Start of Text shown

By Bruce Bower
PARK CITY, Utah — Mothers with teenagers or young adults living at home face plenty of stress. If the young home-dwellers have been diagnosed with autism, the emotional intensity of caregiving surges dramatically in the mothers and may undermine the functioning of a critical stress hormone, a long-term study suggests.
Over a five-year span, women who had children with autism living at home reported many more challenges in their daily lives than women caring for typically developing teens and young adults, reported psychologist Marsha Seltzer of the University of Wisconsin–Madison on June 4 at the annual meeting of the Jean Piaget Society. Moms of children with autism spent nearly all of their time on caregiving activities, experienced an inordinate amount of daily fatigue, often got into arguments at home and at work, and reported having negative feelings far more often than positive ones.
Analyses of saliva samples collected from women near the end of the study period showed that those caring for offspring with autism produced unusually low levels of the stress hormone cortisol throughout the day. In mothers caring for teenage or young adult children free of developmental problems, cortisol levels rose sharply throughout the morning and then declined to a level that still remained well above that of mothers tending to kids with autism.
“We’re seeing remarkably low levels of cortisol activation in mothers caring for their children with autism, which may reflect the toll taken by chronic stress and fatigue in their lives,” Seltzer said.
Cortisol is known to increase in response to stress, and is believed to be a response that helps people deal with threats.

End of Text shown

**Work to complete**
1. Answer these questions from the article on caregiving stress:
(a) Over how long a span did the study run?
(b) What kind of samples did the analyses of cortisol use?
(c) At what event did Seltzer report the findings, and on what date?
2. Write the next part of the article on caregiving stress, picking up after its final sentence.
The listing that comes next is separate material with no connection to the article on caregiving stress.

Start of Information supplied

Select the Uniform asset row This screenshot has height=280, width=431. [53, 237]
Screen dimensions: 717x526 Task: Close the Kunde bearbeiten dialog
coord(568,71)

End of Information supplied

**Task-by-task outputs**
1.
(a) Five years.
(b) Saliva samples.
(c) The annual meeting of the Jean Piaget Society, on June 4.

2.
More than the language and social difficulties associated with autism, long-standing behavior problems of some diagnosed youngsters — including disobedience and physical aggression — showed a particularly close tie to mothers’ lowered cortisol levels.
Seltzer’s new findings underscore the urgent need to teach parents practical techniques for effectively raising children with autism, commented psychologist Tony Charman of the University of London’s Institute of Education. Charman and his colleagues have devised such a training program and find that many British parents of newly diagnosed kids welcome the assistance.
Until now, no one has examined the biological responses of mothers caring for youngsters with autism, Seltzer said. Many researchers shy away from families of these children for fear of being associated with once influential but now discredited claims that bad parenting causes autism.
It’s still not clear whether low cortisol activation in mothers caring for autistic children represents an adaptive response that makes it possible to handle prolonged stress or a maladaptive response that fosters physical problems down the road. Seltzer’s team plans to address this question by studying the same mothers over a total of 12 years.
At this point, there’s also no way to know if family members of people with autism and related conditions tend to produce low levels of cortisol in the absence of chronic stress. The researchers don’t know whether women in the study had low cortisol levels before caring for a child with autism.
Seltzer and her colleagues are studying 406 teens and young adults with autism, along with their immediate family members. Participants with autism are predominantly white, male and living with their parents in either Massachusetts or Wisconsin. The investigation began in 1998 and will conclude in 2010.
Comparison families include mothers with comparable education, family income and marital status to mothers caring for children with autism.
Mothers responded to interviews and questionnaires at three points during the study. Nearly five years after the study started, each mother also kept a diary of care-related feelings and events over eight consecutive days. Researchers collected four saliva samples from each woman on each of four diary days.